Mukami

Posted on Apr 10

Automating Terraform Testing: From Unit Tests to End-to-End Validation

#aws #terraform #test #30daychallenge

How to Stop Wondering If Your Infrastructure Works and Start Knowing It Does

Day 18 of the 30-Day Terraform Challenge — and today I finally solved the problem that's been bothering me since Day 1.

How do you know your infrastructure actually works?

Manual testing gave me confidence, but it didn't scale. Every change meant re-running the same checks. Every environment meant more time. Every team member meant more coordination.

Today I automated everything.

The Three Layers of Testing

Test Type	Tool	Deploys Real Infra	Time	Cost
Unit	`terraform test`	No	Seconds	Free
Integration	Terratest	Yes	Minutes	Low
End-to-End	Terratest	Yes	15-30 min	Medium

Each layer catches different failures. Together, they create confidence.

Layer 1: Unit Tests (Fast, Free, No AWS)

Terraform 1.6+ includes a native testing framework. No external dependencies. No real infrastructure deployed. Just plan-time assertions.

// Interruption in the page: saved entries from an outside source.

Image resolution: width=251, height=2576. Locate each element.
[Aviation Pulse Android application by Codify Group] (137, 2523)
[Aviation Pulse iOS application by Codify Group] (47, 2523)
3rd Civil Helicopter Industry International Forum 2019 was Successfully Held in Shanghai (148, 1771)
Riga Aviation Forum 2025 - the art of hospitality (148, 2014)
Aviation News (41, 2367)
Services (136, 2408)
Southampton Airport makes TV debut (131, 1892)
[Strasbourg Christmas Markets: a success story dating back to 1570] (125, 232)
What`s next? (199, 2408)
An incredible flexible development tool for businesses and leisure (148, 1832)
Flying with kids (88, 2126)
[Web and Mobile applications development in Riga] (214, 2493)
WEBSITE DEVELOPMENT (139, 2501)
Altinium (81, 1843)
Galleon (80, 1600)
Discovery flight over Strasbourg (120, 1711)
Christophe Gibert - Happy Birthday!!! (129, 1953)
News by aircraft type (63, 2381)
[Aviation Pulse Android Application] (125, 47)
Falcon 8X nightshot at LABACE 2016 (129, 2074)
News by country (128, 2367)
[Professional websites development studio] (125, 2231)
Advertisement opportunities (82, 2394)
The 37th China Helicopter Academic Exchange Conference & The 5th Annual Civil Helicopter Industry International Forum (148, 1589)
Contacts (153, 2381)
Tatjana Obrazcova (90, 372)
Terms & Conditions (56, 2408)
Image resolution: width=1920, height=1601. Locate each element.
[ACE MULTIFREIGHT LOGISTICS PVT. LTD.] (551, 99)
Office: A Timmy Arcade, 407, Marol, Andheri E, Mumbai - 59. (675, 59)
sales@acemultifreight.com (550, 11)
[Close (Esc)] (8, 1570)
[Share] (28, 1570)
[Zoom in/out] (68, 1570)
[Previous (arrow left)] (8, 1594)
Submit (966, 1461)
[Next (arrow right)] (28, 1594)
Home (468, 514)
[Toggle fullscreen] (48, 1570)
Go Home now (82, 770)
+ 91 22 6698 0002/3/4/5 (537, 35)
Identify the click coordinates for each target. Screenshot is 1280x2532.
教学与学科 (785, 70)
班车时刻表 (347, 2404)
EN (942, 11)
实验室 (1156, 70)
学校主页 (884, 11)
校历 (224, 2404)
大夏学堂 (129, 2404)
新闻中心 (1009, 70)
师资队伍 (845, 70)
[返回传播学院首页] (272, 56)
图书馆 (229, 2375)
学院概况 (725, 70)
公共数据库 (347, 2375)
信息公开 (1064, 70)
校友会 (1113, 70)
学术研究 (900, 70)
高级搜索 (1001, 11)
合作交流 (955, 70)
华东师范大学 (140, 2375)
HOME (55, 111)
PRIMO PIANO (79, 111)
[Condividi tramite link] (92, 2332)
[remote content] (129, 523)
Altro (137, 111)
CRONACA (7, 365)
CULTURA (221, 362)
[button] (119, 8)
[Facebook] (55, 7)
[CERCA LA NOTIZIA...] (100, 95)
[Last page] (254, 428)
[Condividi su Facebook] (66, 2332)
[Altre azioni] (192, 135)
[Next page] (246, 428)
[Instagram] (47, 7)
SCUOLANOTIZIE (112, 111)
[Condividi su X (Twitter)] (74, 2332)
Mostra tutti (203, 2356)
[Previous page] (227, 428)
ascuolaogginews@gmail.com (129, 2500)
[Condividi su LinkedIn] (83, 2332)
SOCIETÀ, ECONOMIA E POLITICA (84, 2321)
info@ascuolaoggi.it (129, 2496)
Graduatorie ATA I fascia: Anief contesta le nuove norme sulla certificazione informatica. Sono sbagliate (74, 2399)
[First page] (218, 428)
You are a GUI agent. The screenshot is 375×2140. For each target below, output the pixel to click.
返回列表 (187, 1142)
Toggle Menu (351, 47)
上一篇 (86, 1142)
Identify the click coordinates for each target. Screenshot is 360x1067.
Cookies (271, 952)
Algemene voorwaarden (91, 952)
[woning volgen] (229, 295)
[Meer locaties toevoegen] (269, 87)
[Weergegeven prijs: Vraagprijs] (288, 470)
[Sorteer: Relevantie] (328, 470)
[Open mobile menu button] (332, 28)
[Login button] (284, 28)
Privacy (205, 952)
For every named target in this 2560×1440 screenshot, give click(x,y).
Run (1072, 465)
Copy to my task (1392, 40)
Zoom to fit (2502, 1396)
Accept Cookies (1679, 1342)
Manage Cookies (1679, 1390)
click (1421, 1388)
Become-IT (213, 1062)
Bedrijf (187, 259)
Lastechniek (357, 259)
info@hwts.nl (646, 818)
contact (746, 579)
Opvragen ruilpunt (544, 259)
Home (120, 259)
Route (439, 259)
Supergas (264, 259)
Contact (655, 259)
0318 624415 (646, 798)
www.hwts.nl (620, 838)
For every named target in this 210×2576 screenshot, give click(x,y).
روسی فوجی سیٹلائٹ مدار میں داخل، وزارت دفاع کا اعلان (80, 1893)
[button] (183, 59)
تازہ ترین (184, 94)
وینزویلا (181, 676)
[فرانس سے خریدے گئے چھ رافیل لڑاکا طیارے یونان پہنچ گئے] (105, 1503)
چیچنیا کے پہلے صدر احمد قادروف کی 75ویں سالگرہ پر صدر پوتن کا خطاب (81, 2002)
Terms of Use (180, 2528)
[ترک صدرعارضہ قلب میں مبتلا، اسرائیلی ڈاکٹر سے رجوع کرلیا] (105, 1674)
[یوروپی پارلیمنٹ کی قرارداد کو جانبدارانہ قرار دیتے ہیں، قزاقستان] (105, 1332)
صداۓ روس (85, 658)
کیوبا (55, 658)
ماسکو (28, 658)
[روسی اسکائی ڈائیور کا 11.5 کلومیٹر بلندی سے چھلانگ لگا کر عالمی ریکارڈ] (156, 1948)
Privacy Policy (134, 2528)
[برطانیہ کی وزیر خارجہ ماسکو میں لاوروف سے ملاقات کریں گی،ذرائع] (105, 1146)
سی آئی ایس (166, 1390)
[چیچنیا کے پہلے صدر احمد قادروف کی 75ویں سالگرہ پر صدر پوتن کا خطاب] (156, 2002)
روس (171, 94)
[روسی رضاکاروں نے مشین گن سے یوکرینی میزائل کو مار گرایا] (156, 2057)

# webserver_cluster_test.tftest.hcl

variables {
  cluster_name  = "test-cluster"
  instance_type = "t3.micro"
  environment   = "dev"
}

run "validate_asg_name" {
  command = plan

  assert {
    condition     = can(regex("^test-cluster-asg-", aws_autoscaling_group.web.name_prefix))
    error_message = "ASG name prefix must start with cluster_name"
  }
}

run "validate_instance_type" {
  command = plan

  assert {
    condition     = aws_launch_template.web.instance_type == "t3.micro"
    error_message = "Instance type must match variable"
  }
}

run "validate_tags" {
  command = plan

  assert {
    condition     = aws_lb.web.tags["Environment"] == "dev"
    error_message = "ALB must have Environment tag = dev"
  }
}

Run with: terraform test

What it catches: Syntax errors, naming conventions, tag consistency, logic mistakes.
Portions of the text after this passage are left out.